I feel that, more than ever, we owe it to those who voted for change on February 8 to offer a real alternative to the policies of Fine Gael and Fianna Fáil and challenge the narrative that their return to power is inevitable.8
A key element in this analysis is the characterisation of Sinn Féin as a left party. Sinn Féin leaders have certainly benefitted electorally by presenting themselves as radical outsiders who challenge a corrupt system.9 The civil war parties reinforce this rebel image by emphasising the party’s historical connections with the IRA’s armed struggle in the six counties. For Fine Gael especially, this ‘shadow of the gunman’ makes Sinn Féin completely unacceptable as a party of government in Dublin, whilst for Sinn Féin this historical whiff of cordite does them no harm at all amongst their potential supporters in the urban working class.10
Marxists, however, should take neither of these assessments at face value. Despite the party’s origins in an insurrectionary mass movement for national liberation during the 1970s and 1980s, in terms of its programme and its politics Sinn Féin is now clearly a bourgeois party - albeit one committed to a modified form of national capitalism.11 As an all-Ireland party it presents two faces: north of the border, it works the system and sits in the power-sharing executive implementing austerity, along with the Democratic Unionists (DUP). In these communalised politics of sectarian carve-ups, Sinn Féin’s role is to act as the voice of the nationalist middle class at the top table in Stormont. South of the border the party’s appeal appears to be much more radical and, in consequence, it has been successful from the late 1990s in gaining electoral support in working class constituencies far removed in social composition and political tone from the traditional rural republican heartlands along the border.

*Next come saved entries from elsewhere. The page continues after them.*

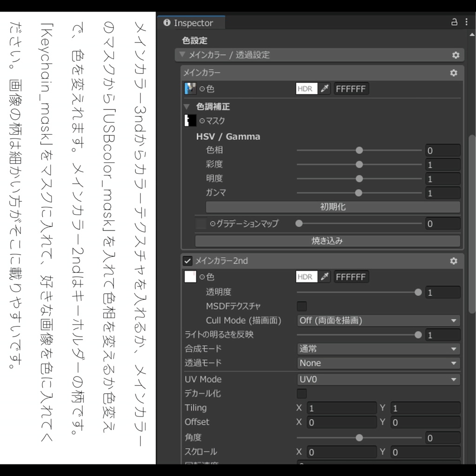The height and width of the screenshot is (476, 476).
Task: Click the Tiling X input field
Action: click(x=342, y=408)
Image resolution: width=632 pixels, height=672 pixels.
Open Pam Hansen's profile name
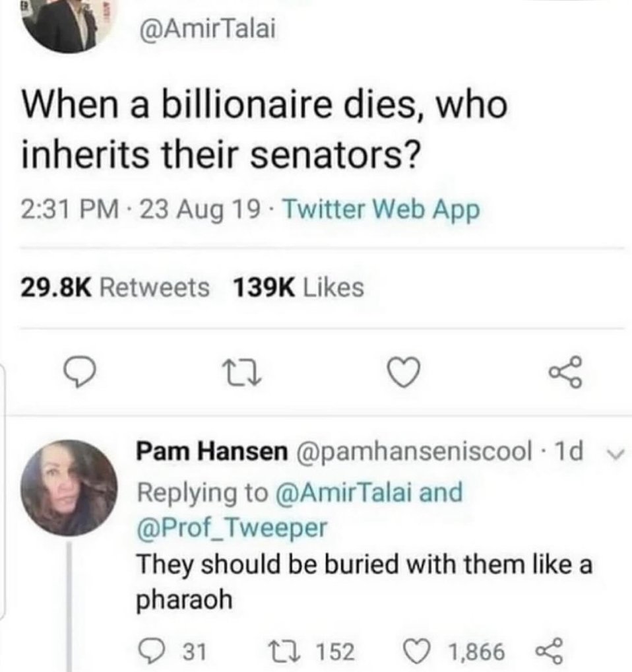[211, 452]
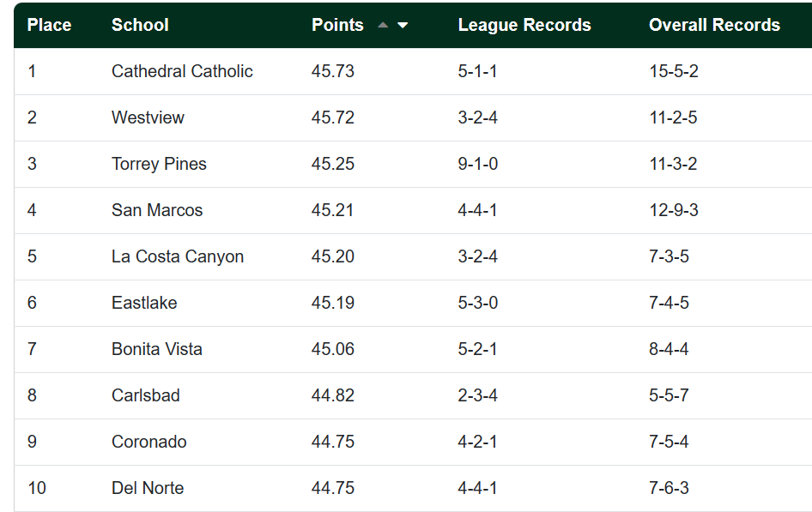This screenshot has width=812, height=512.
Task: Choose the San Marcos row name
Action: tap(157, 210)
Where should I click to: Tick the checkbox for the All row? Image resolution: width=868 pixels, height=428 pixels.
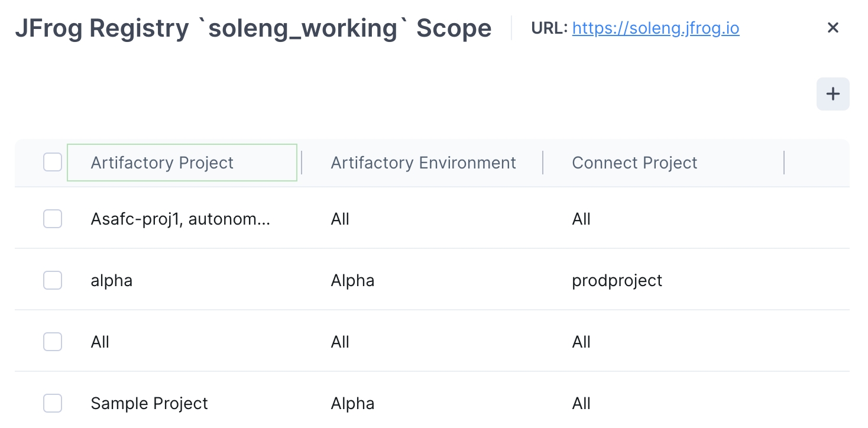[x=53, y=342]
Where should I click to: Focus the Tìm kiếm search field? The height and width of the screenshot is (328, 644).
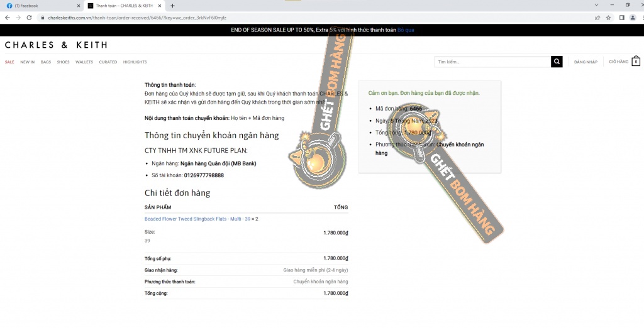492,62
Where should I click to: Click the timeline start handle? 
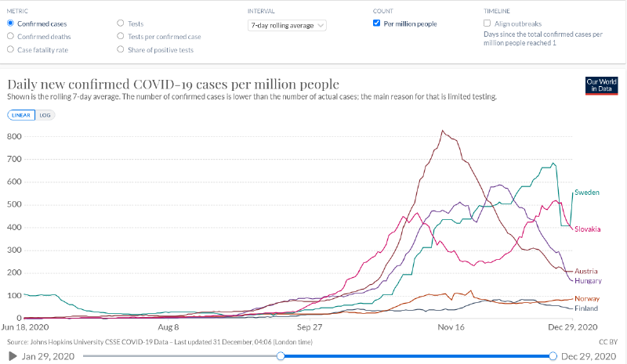[x=281, y=356]
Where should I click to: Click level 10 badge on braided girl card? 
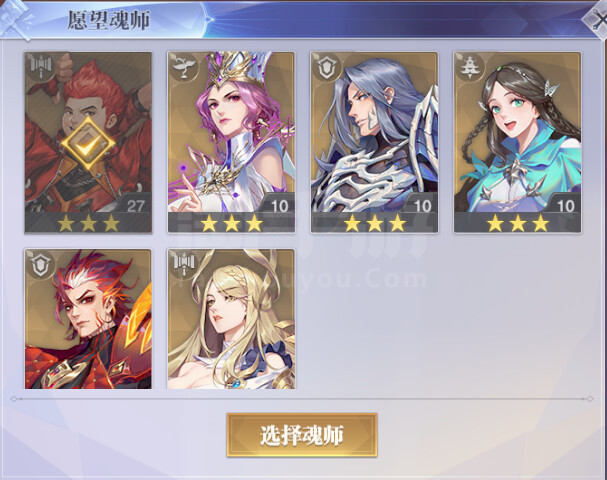point(565,205)
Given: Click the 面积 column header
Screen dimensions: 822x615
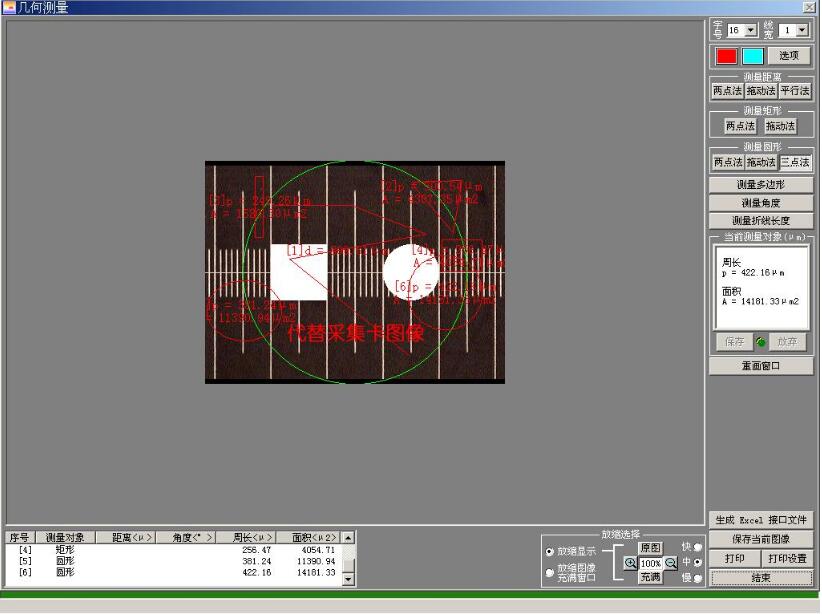Looking at the screenshot, I should click(308, 538).
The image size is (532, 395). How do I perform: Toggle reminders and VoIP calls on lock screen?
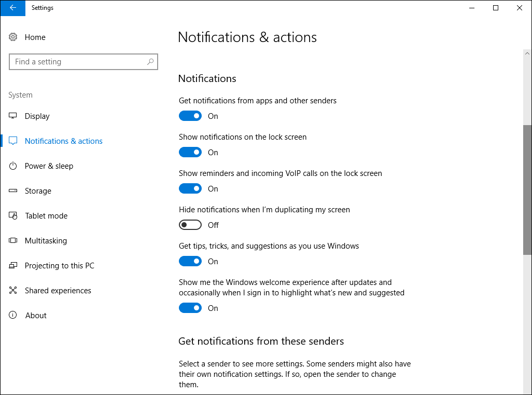(x=190, y=189)
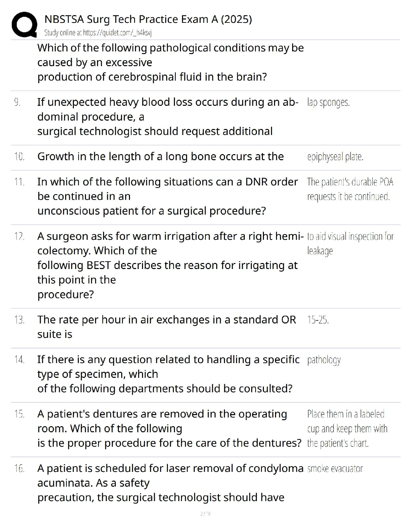
Task: Click the durable POA answer text
Action: pyautogui.click(x=350, y=189)
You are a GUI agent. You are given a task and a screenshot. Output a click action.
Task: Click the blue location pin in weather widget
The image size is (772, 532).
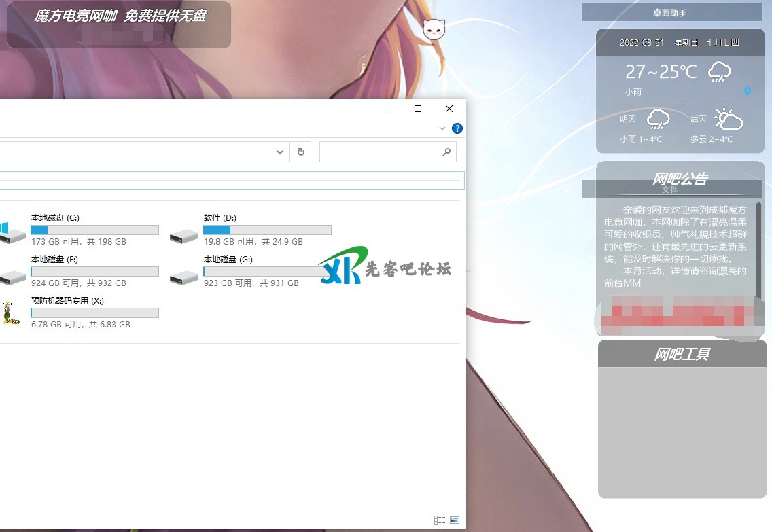coord(748,91)
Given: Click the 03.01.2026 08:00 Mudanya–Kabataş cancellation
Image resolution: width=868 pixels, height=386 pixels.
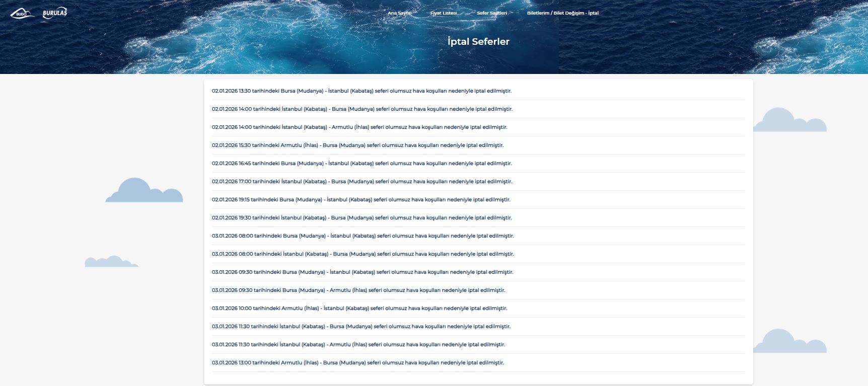Looking at the screenshot, I should coord(363,236).
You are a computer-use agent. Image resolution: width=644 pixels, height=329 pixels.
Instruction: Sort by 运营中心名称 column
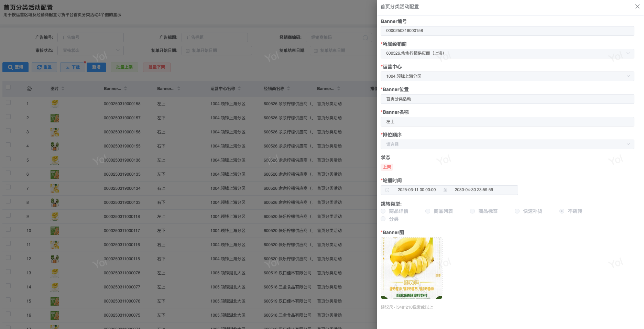coord(239,89)
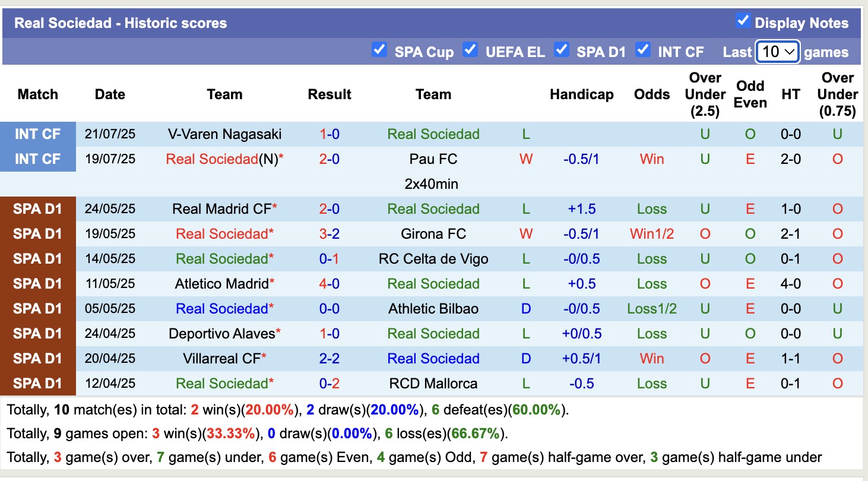Viewport: 868px width, 481px height.
Task: Open the Last games count dropdown
Action: [777, 52]
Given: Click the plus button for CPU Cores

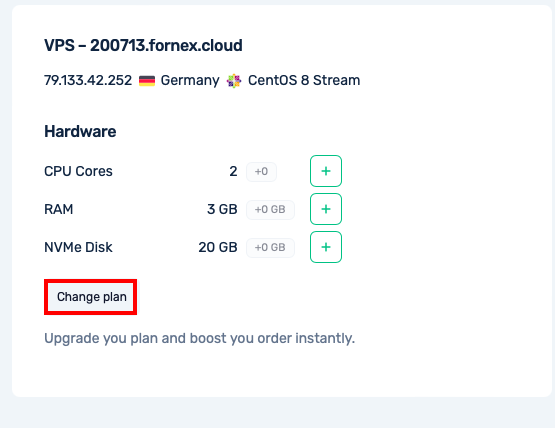Looking at the screenshot, I should coord(326,171).
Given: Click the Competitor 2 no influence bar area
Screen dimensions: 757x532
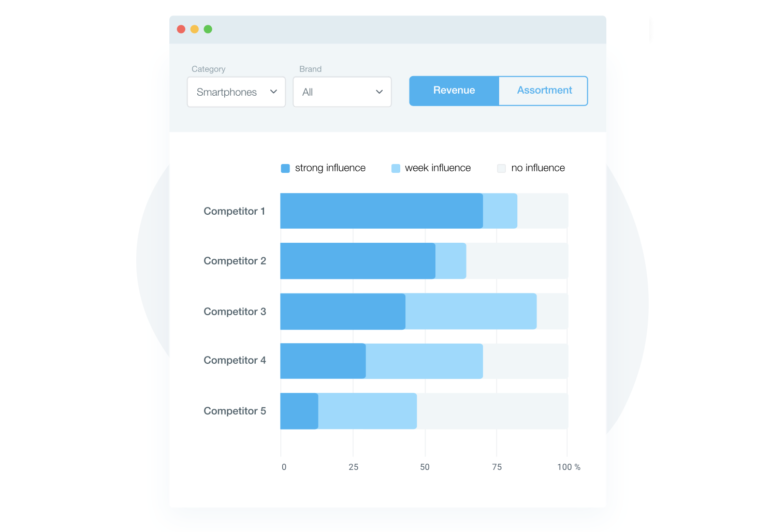Looking at the screenshot, I should (516, 261).
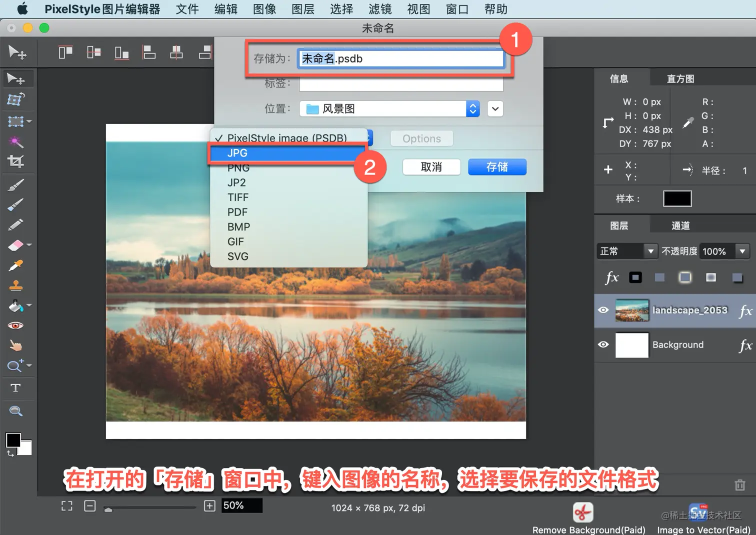756x535 pixels.
Task: Click the black sample color swatch
Action: click(x=677, y=199)
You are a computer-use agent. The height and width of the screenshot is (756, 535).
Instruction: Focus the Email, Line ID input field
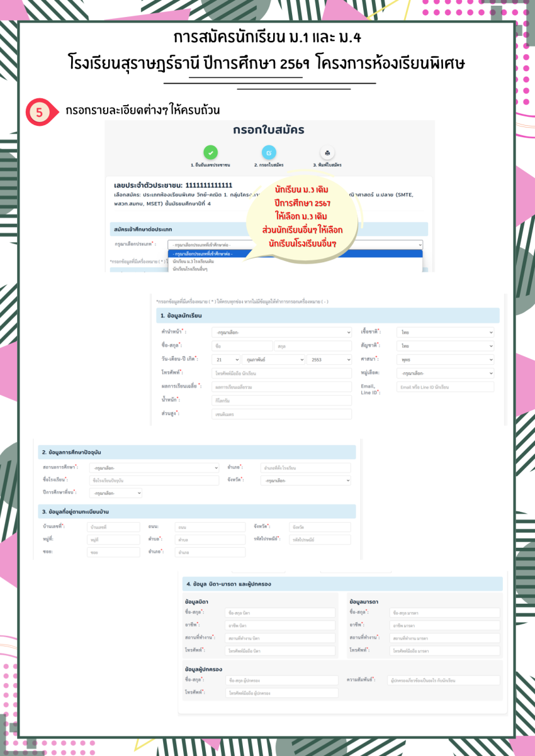pyautogui.click(x=445, y=387)
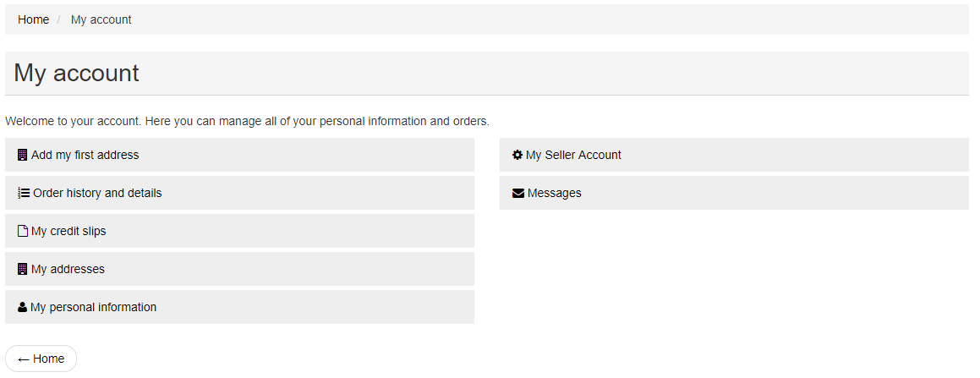980x378 pixels.
Task: Click the document icon next to My credit slips
Action: coord(23,231)
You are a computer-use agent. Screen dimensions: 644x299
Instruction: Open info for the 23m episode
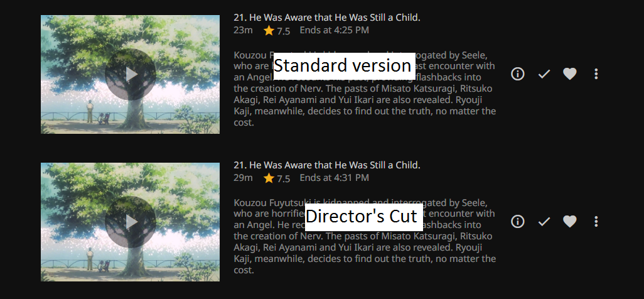518,74
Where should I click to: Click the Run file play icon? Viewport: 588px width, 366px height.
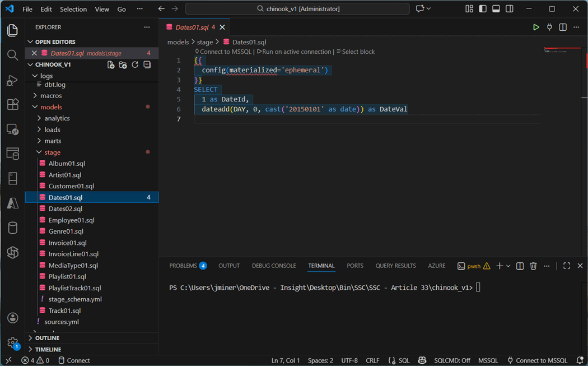(536, 27)
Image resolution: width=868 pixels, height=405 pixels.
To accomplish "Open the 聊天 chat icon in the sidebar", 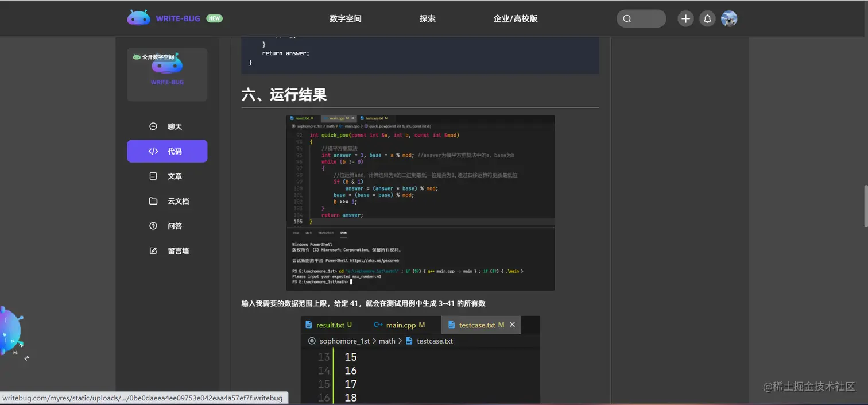I will pyautogui.click(x=152, y=126).
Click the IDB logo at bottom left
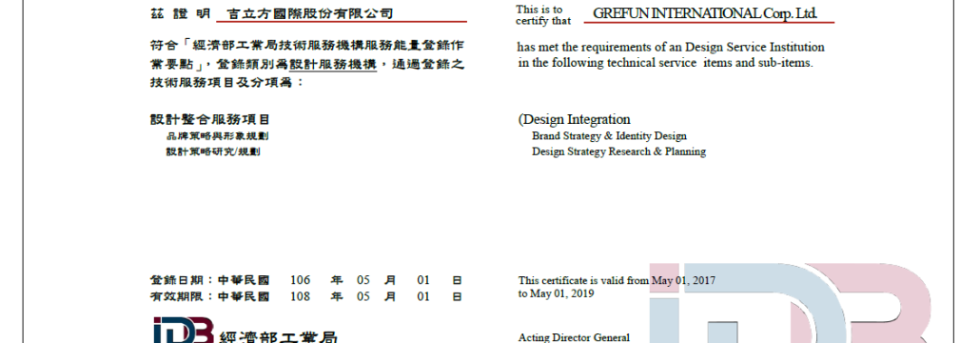The height and width of the screenshot is (343, 980). click(183, 330)
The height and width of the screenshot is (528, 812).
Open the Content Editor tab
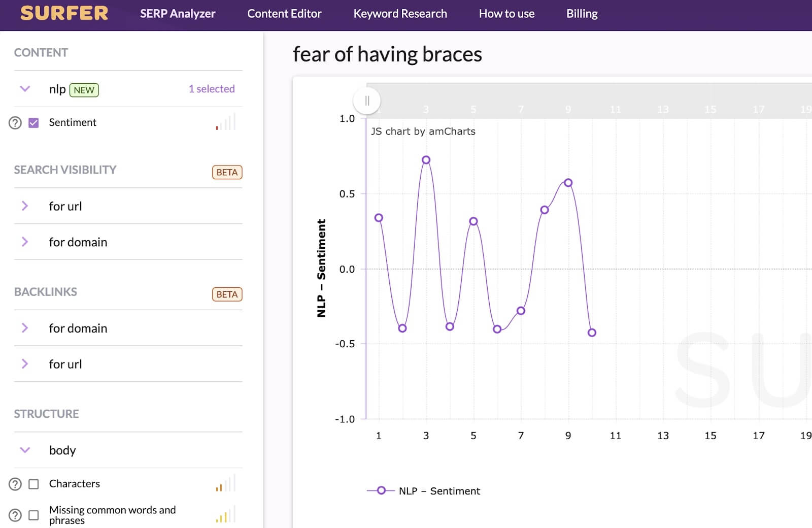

However, whilst ‘left’ Sinn Féin TDs such as Eoin Ó Broin have an established public profile as radical critics of ‘the system’ in areas such as housing and health policy, the party’s approach is actually one of cautious intervention and limited European social democracy. The openly expressed eagerness of Sinn Féin to go into government with the Dublin political establishment in the post-election period and the timidity of its programme for change shows the real nature of its politics.12 For example, in combining a ‘forensic’ analysis of the shortcomings of banks and financial institutions with stale platitudes of national consensus and calls for “real and meaningful solidarity from our banks and financial institutions”, Sinn Féin finance spokesman Pearse Doherty, shows that, far from being a revolutionary tribune, the party actually functions as a licensed critic which accepts the underlying framework of contemporary capitalism.13 Despite its ‘revolutionary’ past and current radical rhetoric, Sinn Féin is a capitalist party.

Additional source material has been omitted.